© Rafael Ben-Ari, Adobe Stock
- GBP/NZD declines as Kiw Strengthens after Chinese Data.
- Chinese loan issuance doubles and trade surplus surges back.
- NZD rebound could continue as doubts about RBNZ cuts creep in.
The Pound-to-New-Zealand-Dollar rate was on the back foot Friday, despite gains elsewhere for Sterling, after the Antipodean currencies were lifted by a series of Chinese economic figures that surprised on the upside.
New Zealand's Dollar was on its front foot during the final session of the week after People's Bank of China (PBOC) data later showed loan issuance by domestic lenders almost doubling during March, after having fallen sharply in February, while the trade surplus also rebounded from depressed levels too.
Chinese loans to consumers and businesses totalled CNY 1.69 trillion during March, up from 886 bn in February and far ahead of the consensus for a loan book of 1.22 trillion. The trade surplus rose from $34 bn to $221 bn in March.

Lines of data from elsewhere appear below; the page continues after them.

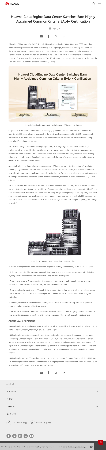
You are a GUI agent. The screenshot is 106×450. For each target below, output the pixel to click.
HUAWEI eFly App (43, 423)
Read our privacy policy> (77, 447)
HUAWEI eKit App (20, 423)
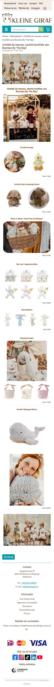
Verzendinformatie (27, 610)
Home (5, 36)
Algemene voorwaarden (27, 603)
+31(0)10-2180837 (29, 583)
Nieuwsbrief (10, 3)
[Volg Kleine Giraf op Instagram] (21, 657)
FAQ (41, 3)
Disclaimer (27, 606)
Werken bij (24, 8)
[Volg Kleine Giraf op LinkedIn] (33, 657)
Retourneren (10, 8)
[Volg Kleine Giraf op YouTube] (39, 657)
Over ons (22, 3)
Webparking (43, 680)
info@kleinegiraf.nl (30, 587)
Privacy (27, 613)
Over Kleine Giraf (27, 599)
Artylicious (27, 684)
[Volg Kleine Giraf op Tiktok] (27, 657)
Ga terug (8, 557)
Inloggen (35, 8)
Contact (33, 3)
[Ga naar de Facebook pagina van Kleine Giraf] (15, 657)
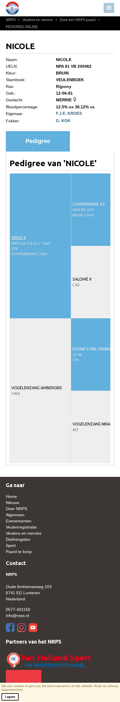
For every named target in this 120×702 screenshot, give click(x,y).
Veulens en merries (36, 20)
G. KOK (63, 120)
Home (11, 496)
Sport (11, 545)
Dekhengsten (18, 539)
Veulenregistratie (21, 527)
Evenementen (18, 521)
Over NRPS (16, 508)
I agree (10, 696)
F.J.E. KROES (69, 113)
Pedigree (38, 141)
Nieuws (12, 502)
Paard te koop (19, 551)
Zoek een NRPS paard (75, 20)
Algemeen (15, 514)
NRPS (11, 20)
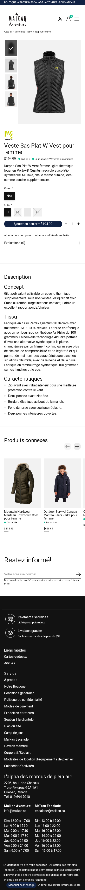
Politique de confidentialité (23, 699)
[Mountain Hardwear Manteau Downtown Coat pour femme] (22, 483)
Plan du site (12, 726)
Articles (9, 663)
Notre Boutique (15, 686)
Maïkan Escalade (16, 739)
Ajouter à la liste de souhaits (52, 235)
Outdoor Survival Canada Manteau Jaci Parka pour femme (60, 515)
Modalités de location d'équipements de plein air (38, 759)
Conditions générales (19, 693)
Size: (8, 205)
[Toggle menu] (77, 19)
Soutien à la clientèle (19, 719)
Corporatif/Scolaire (17, 752)
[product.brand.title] (42, 135)
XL (38, 212)
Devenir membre (16, 746)
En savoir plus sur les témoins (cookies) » (59, 885)
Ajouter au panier (33, 223)
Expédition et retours (19, 713)
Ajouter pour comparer (18, 235)
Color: (8, 188)
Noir (9, 196)
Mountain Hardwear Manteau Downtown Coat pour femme (21, 515)
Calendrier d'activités (19, 766)
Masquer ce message (21, 885)
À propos (10, 679)
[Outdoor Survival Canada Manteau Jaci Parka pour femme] (62, 483)
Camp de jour (13, 732)
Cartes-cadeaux (15, 656)
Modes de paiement (18, 706)
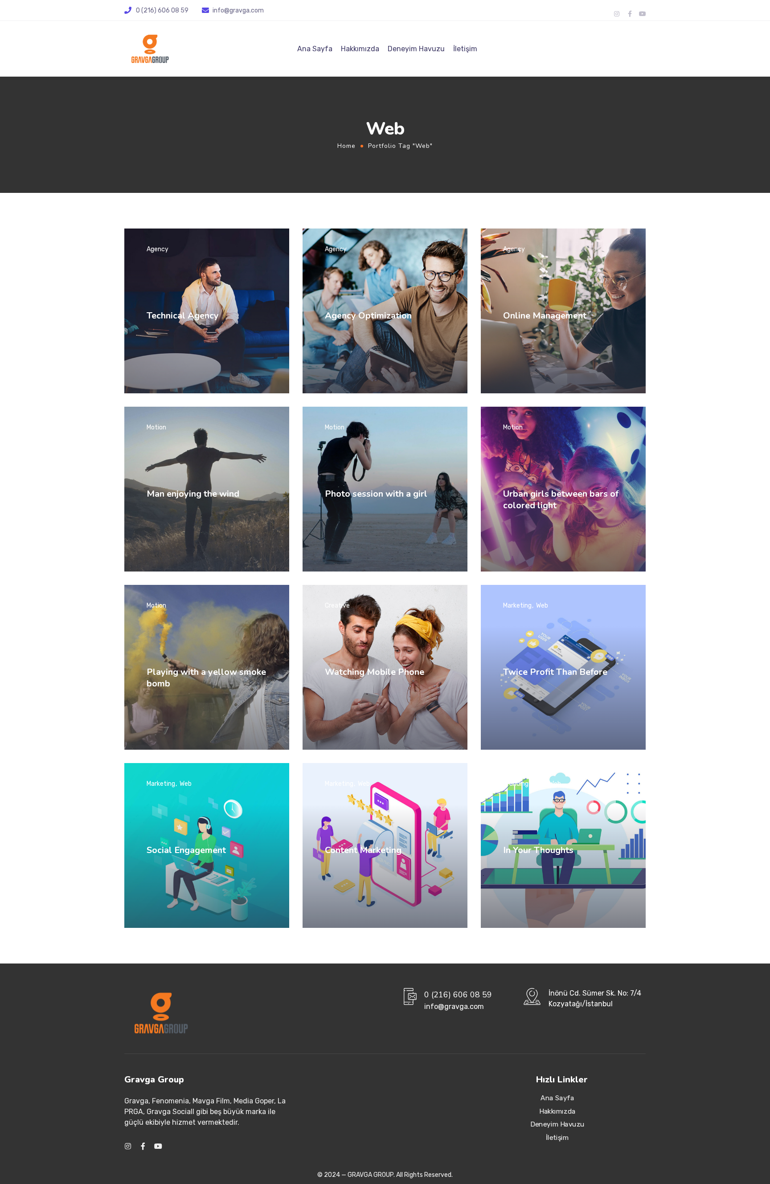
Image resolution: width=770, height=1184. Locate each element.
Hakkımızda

Given widespread concerns about a continued slowdown in Chinese growth hurting the global economy, Friday's economic numbers gave markets a lift and helped China-sensitive Kiwi back onto its front foot and some analysts are questioning whether it could remain on the offensive for a while yet.
"As badly as I want to be short NZD into the RBNZ, I am taking off the NZD view because I think it’s too crowded. You could argue this is a lame move given the price action is encouraging, but Orr’s speech exposed more uncertainty than I would have expected," Brent Donnelly, a HSBC trader, writes to clients Friday.
The Kiwi has fallen sharply during the last month after the Reserve Bank of New Zealand (RBNZ) said the next move in its cash rate is likely to be a cut to a fresh record low, which saw markets begin betting the will act as soon as its next meeting in May.
Above: Pound-to-Kiwi rate shown at hourly intervals.
The Pound-to-Kiwi rate was -0.43% lower at 1.9328 Friday but is still up 2% for 2019, while the NZD/USD rate was 0.68% higher at 0.6770 and is now up 0.89% this year.
Above: NZD/USD rate shown at hourly intervals.
"40/60 market pricing for a May rate cut from the RBNZ suddenly looks reasonable to me whereas my prior, pre-Orr, was more like 70/30. I specifically thought the RBNZ was not data dependent and Wednesday Orr insisted they are data dependent. My confident view that a May rate cut was a done deal is now wobbly," Donnelly writes.
Reserve Bank of New Zealand governor Adrian Orr told Bloomberg News Wednesday the bank is "data dependent", which means looming monetary policy decisions will be made according to the message given off by recent economic data.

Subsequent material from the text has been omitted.